Extracted text:
Recent events of the COVID-19 pandemic have caused all of us to reset our lives to a “new normal.” This new lifestyle, of course, brings up all kinds of emotions and feelings. You might even feel unsure whether it’s okay to have these feelings.
Rest assured that these are normal things that you might experience during this time. This caliber of an event is something that hasn’t happened for over a hundred years. That means we are all struggling with adjusting, in one way or another, to this new reality.
Take a look at how emotions like anger, regret, grief, and others are both typical and to be expected during this tough time.
It makes sense if you are feeling angry right now. This pandemic is a situation that nobody expected in modern history. You might have had big plans to take a trip with the kids. Or perhaps, your entire daily routine has been turned on its head. We often feel anger when we experience sudden changes that we weren’t expecting.
Along with anger is grief. You mourn that you can’t do the things you typically do or were hoping to accomplish. Make no mistake about it; you are experiencing a loss. Thus, it’s reasonable to be grieving for the past.
It’s hard to believe that only a few months ago, you were going to work every day and hanging out with friends on the weekends. But now, there is a new reality that we all must face.
Maybe you thought that you had lots of demands on your life before coronavirus. Now it seems like you can’t catch a break. Your boss is messaging you all the time about projects, and the kids are driving you nuts because they are bored. Plus, the house is a mess, and you haven’t even touched your running shoes in weeks.
We want to feel competent and in control, but this virus is causing a lot of us to feel the opposite — inadequate. Keep in mind; you are not alone. A lot of people are feeling this way too (even your boss).
Besides feeling inadequate, all of those pressures could be causing you to feel overwhelmed, as well. Who wouldn’t be? All of your daily stressors have now been pulled together into one box (your home).
On top of that, there is the weight of the coronavirus bearing down from above. Even in your free time, when you unwind, you start drifting to news stories on your phone about the pandemic. It feels never-ending.
On the opposite side of the spectrum, you might not be feeling anything at all. You are numb, emotionally withdrawn, and disconnected. This response often occurs with those who have experienced trauma. And make no mistake about it, this event is traumatic. Even if you are physically safe in your home, the pandemic is reaching every corner of the globe.

Work to complete:
- a) In the text on pandemic emotions, how long has it been since an event of this caliber last happened?
- b) Please extract the words of the text on pandemic emotions between "It makes sense" and "all must face.", inclusive.

Excerpted data:
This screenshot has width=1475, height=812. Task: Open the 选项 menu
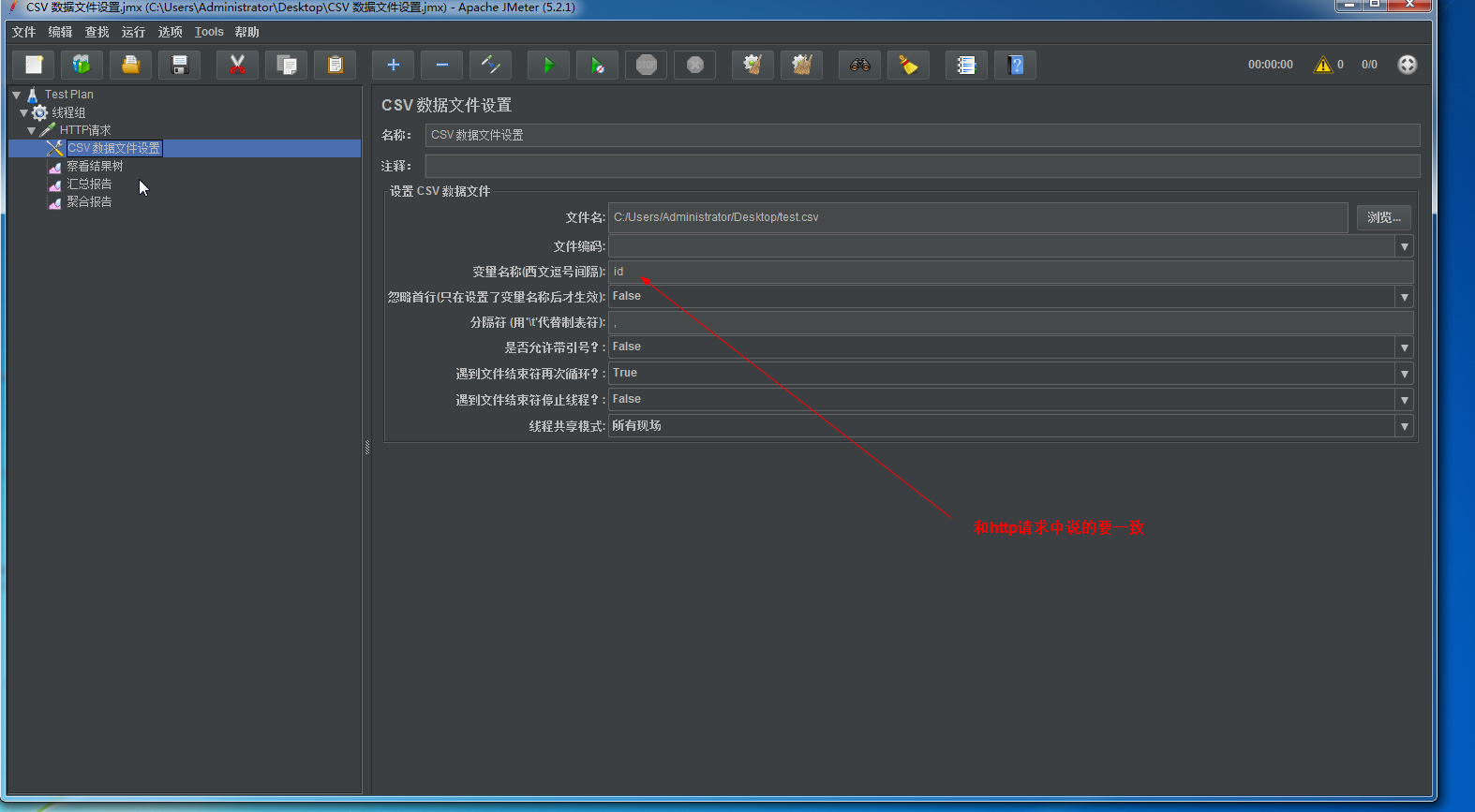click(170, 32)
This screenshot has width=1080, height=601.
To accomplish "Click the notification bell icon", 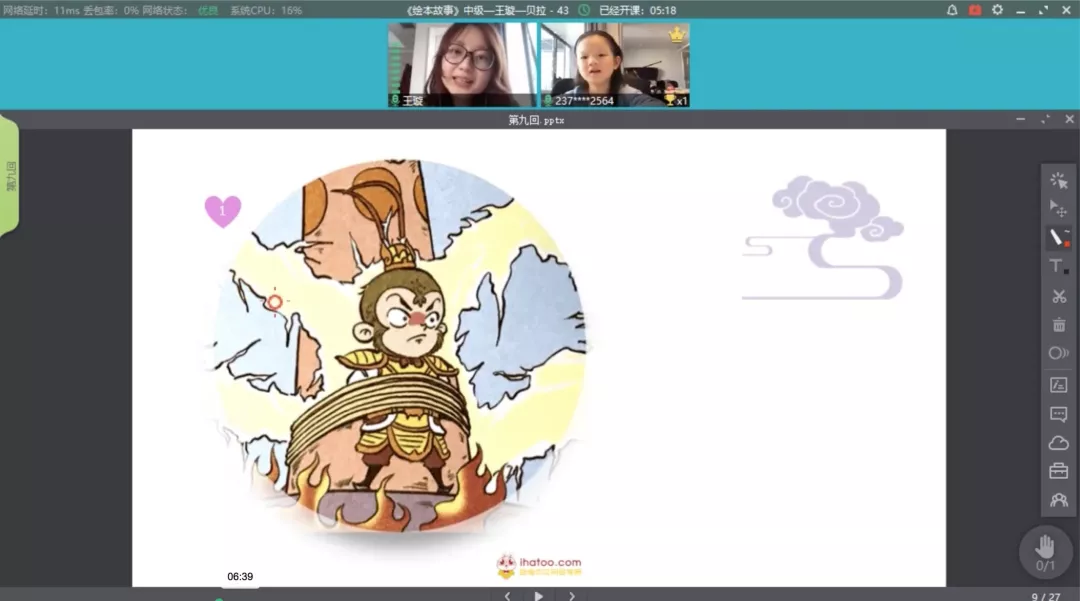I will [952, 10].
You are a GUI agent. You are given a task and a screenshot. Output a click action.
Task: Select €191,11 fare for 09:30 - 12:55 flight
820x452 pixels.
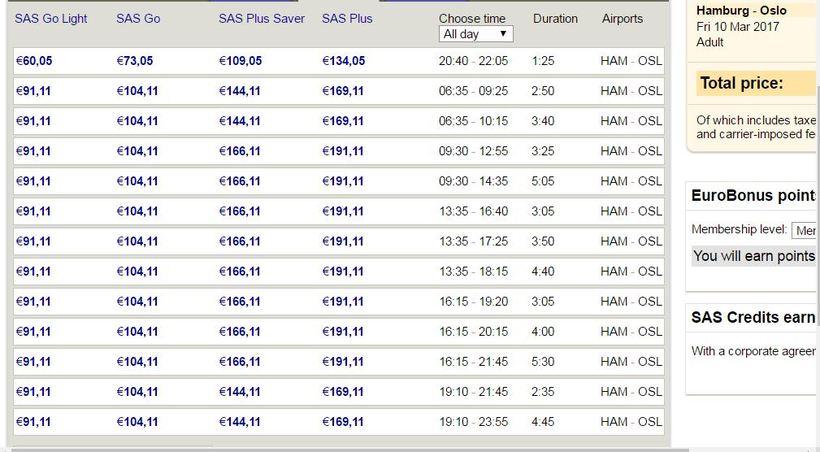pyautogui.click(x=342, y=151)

==

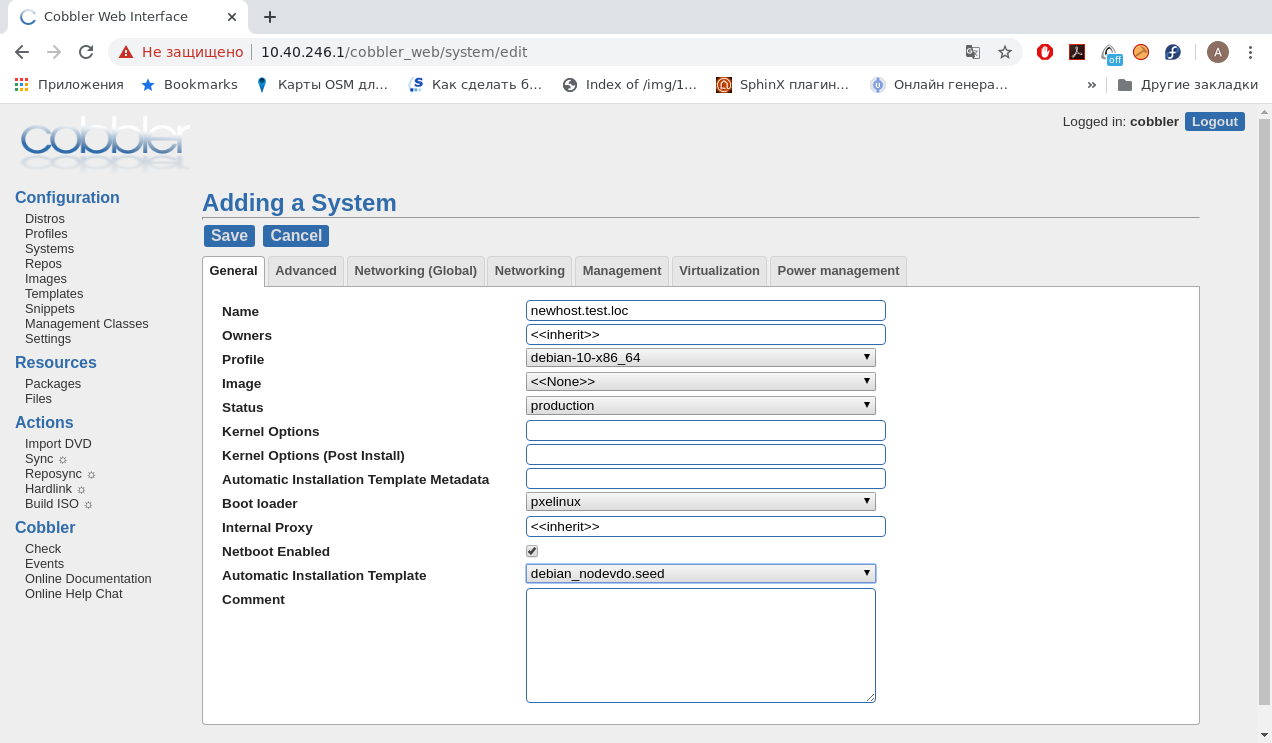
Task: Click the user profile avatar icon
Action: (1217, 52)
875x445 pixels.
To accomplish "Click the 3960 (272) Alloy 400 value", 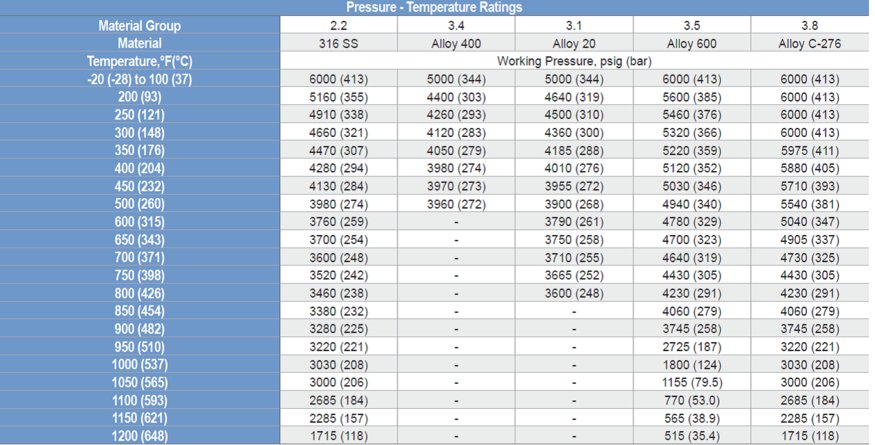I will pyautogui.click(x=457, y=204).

Answers:
- a) Over a hundred years.

- b)
It makes sense if you are feeling angry right now. This pandemic is a situation that nobody expected in modern history. You might have had big plans to take a trip with the kids. Or perhaps, your entire daily routine has been turned on its head. We often feel anger when we experience sudden changes that we weren’t expecting.
Along with anger is grief. You mourn that you can’t do the things you typically do or were hoping to accomplish. Make no mistake about it; you are experiencing a loss. Thus, it’s reasonable to be grieving for the past.
It’s hard to believe that only a few months ago, you were going to work every day and hanging out with friends on the weekends. But now, there is a new reality that we all must face.